**Exercise instructions**
The entries below should be transcribed in their entirety, exactly as written.

**Given information**
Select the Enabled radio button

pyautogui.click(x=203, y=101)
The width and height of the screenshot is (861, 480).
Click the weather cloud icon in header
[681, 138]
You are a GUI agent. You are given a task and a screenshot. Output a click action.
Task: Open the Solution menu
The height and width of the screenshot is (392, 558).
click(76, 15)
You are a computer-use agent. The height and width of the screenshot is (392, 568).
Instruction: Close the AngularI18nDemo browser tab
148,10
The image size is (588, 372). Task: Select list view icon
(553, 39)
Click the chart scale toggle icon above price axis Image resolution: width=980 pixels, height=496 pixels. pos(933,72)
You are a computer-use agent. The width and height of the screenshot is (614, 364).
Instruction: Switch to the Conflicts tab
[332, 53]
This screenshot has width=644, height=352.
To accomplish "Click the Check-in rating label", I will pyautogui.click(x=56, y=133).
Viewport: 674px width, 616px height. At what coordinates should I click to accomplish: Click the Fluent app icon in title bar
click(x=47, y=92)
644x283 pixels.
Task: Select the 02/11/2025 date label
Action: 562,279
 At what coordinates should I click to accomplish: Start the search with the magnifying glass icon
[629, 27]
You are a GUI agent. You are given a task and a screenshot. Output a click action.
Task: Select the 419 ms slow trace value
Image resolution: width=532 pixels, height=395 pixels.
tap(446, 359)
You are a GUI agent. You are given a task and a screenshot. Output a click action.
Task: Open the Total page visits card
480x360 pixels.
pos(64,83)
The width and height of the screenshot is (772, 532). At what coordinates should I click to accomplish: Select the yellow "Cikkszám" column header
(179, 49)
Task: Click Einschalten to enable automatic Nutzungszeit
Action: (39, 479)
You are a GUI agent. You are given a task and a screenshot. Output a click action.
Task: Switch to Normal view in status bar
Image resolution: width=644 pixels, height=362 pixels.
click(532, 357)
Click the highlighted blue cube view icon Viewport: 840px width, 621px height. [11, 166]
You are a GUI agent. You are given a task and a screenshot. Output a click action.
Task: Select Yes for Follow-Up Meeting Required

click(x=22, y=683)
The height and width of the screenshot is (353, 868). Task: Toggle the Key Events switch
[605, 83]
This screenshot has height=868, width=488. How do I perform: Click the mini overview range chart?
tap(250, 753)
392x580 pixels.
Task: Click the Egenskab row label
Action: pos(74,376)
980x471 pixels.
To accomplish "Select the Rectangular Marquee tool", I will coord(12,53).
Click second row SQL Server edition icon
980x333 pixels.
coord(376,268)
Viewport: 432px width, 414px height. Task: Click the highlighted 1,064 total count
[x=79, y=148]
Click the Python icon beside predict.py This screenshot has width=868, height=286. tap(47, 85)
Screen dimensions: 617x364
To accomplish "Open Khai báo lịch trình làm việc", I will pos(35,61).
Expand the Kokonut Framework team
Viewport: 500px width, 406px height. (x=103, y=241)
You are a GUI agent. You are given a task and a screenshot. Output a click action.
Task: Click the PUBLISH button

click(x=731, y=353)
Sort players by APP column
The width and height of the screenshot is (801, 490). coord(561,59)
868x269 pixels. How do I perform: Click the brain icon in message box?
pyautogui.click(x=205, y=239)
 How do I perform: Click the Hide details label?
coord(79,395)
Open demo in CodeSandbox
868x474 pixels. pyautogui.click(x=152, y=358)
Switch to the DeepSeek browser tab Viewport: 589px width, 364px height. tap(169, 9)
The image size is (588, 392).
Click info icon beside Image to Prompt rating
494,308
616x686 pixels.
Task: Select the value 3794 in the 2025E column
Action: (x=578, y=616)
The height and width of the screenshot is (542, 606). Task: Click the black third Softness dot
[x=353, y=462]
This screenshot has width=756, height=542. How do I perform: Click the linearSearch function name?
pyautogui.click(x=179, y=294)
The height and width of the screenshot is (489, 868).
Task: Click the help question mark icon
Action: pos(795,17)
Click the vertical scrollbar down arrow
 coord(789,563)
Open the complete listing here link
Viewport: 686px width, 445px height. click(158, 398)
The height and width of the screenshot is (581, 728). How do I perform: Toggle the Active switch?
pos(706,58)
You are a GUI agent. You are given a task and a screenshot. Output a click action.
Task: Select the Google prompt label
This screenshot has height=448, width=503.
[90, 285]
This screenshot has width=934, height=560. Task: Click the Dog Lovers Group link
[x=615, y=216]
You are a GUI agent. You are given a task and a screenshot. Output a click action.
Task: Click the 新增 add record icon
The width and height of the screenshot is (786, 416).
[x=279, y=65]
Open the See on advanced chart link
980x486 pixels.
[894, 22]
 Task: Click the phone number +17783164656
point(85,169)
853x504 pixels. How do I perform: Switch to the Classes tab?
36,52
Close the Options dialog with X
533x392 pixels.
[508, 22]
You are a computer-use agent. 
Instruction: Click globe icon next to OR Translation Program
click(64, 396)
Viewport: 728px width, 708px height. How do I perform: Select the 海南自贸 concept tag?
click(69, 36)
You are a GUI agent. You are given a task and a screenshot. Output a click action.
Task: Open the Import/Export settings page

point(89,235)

**Task output**
Select the Enabled radio button

pyautogui.click(x=203, y=101)
The width and height of the screenshot is (861, 480).
Click the weather cloud icon in header
[681, 138]
You are a GUI agent. You are given a task and a screenshot. Output a click action.
Task: Open the Solution menu
The height and width of the screenshot is (392, 558).
click(76, 15)
You are a computer-use agent. The height and width of the screenshot is (392, 568).
Instruction: Close the AngularI18nDemo browser tab
148,10
The image size is (588, 372). Task: Select list view icon
(553, 39)
Click the chart scale toggle icon above price axis Image resolution: width=980 pixels, height=496 pixels. pos(933,72)
You are a computer-use agent. The width and height of the screenshot is (614, 364).
Instruction: Switch to the Conflicts tab
[332, 53]
This screenshot has width=644, height=352.
To accomplish "Click the Check-in rating label", I will pyautogui.click(x=56, y=133).
Viewport: 674px width, 616px height. At what coordinates should I click to accomplish: Click the Fluent app icon in title bar
click(x=47, y=92)
644x283 pixels.
Task: Select the 02/11/2025 date label
Action: 562,279
 At what coordinates should I click to accomplish: Start the search with the magnifying glass icon
[629, 27]
You are a GUI agent. You are given a task and a screenshot. Output a click action.
Task: Select the 419 ms slow trace value
Image resolution: width=532 pixels, height=395 pixels.
tap(446, 359)
You are a GUI agent. You are given a task and a screenshot. Output a click action.
Task: Open the Total page visits card
480x360 pixels.
pos(64,83)
The width and height of the screenshot is (772, 532). At what coordinates should I click to accomplish: Select the yellow "Cikkszám" column header
(179, 49)
Task: Click Einschalten to enable automatic Nutzungszeit
Action: (39, 479)
You are a GUI agent. You are given a task and a screenshot. Output a click action.
Task: Switch to Normal view in status bar
Image resolution: width=644 pixels, height=362 pixels.
click(532, 357)
Click the highlighted blue cube view icon Viewport: 840px width, 621px height. [11, 166]
You are a GUI agent. You are given a task and a screenshot. Output a click action.
Task: Select Yes for Follow-Up Meeting Required

click(x=22, y=683)
The height and width of the screenshot is (353, 868). Task: Toggle the Key Events switch
[605, 83]
This screenshot has height=868, width=488. How do I perform: Click the mini overview range chart?
tap(250, 753)
392x580 pixels.
Task: Click the Egenskab row label
Action: pos(74,376)
980x471 pixels.
To accomplish "Select the Rectangular Marquee tool", I will coord(12,53).
Click second row SQL Server edition icon
980x333 pixels.
coord(376,268)
Viewport: 432px width, 414px height. Task: Click the highlighted 1,064 total count
[x=79, y=148]
Click the Python icon beside predict.py This screenshot has width=868, height=286. tap(47, 85)
Screen dimensions: 617x364
To accomplish "Open Khai báo lịch trình làm việc", I will pos(35,61).
Expand the Kokonut Framework team
Viewport: 500px width, 406px height. (x=103, y=241)
You are a GUI agent. You are given a task and a screenshot. Output a click action.
Task: Click the PUBLISH button

click(x=731, y=353)
Sort players by APP column
The width and height of the screenshot is (801, 490). coord(561,59)
868x269 pixels. How do I perform: Click the brain icon in message box?
pyautogui.click(x=205, y=239)
 How do I perform: Click the Hide details label?
coord(79,395)
Open demo in CodeSandbox
868x474 pixels. pyautogui.click(x=152, y=358)
Switch to the DeepSeek browser tab Viewport: 589px width, 364px height. tap(169, 9)
The image size is (588, 392).
Click info icon beside Image to Prompt rating
494,308
616x686 pixels.
Task: Select the value 3794 in the 2025E column
Action: (x=578, y=616)
The height and width of the screenshot is (542, 606). Task: Click the black third Softness dot
[x=353, y=462]
This screenshot has width=756, height=542. How do I perform: Click the linearSearch function name?
pyautogui.click(x=179, y=294)
The height and width of the screenshot is (489, 868).
Task: Click the help question mark icon
Action: pos(795,17)
Click the vertical scrollbar down arrow
 coord(789,563)
Open the complete listing here link
Viewport: 686px width, 445px height. click(158, 398)
The height and width of the screenshot is (581, 728). How do I perform: Toggle the Active switch?
pos(706,58)
You are a GUI agent. You are given a task and a screenshot. Output a click action.
Task: Select the Google prompt label
This screenshot has height=448, width=503.
[90, 285]
This screenshot has width=934, height=560. Task: Click the Dog Lovers Group link
[x=615, y=216]
You are a GUI agent. You are given a task and a screenshot. Output a click action.
Task: Click the 新增 add record icon
The width and height of the screenshot is (786, 416).
[x=279, y=65]
Open the See on advanced chart link
980x486 pixels.
[894, 22]
 Task: Click the phone number +17783164656
point(85,169)
853x504 pixels. How do I perform: Switch to the Classes tab?
36,52
Close the Options dialog with X
533x392 pixels.
[508, 22]
You are a computer-use agent. 
Instruction: Click globe icon next to OR Translation Program
click(64, 396)
Viewport: 728px width, 708px height. How do I perform: Select the 海南自贸 concept tag?
click(69, 36)
You are a GUI agent. You are given a task and a screenshot. Output a click action.
Task: Open the Import/Export settings page

point(89,235)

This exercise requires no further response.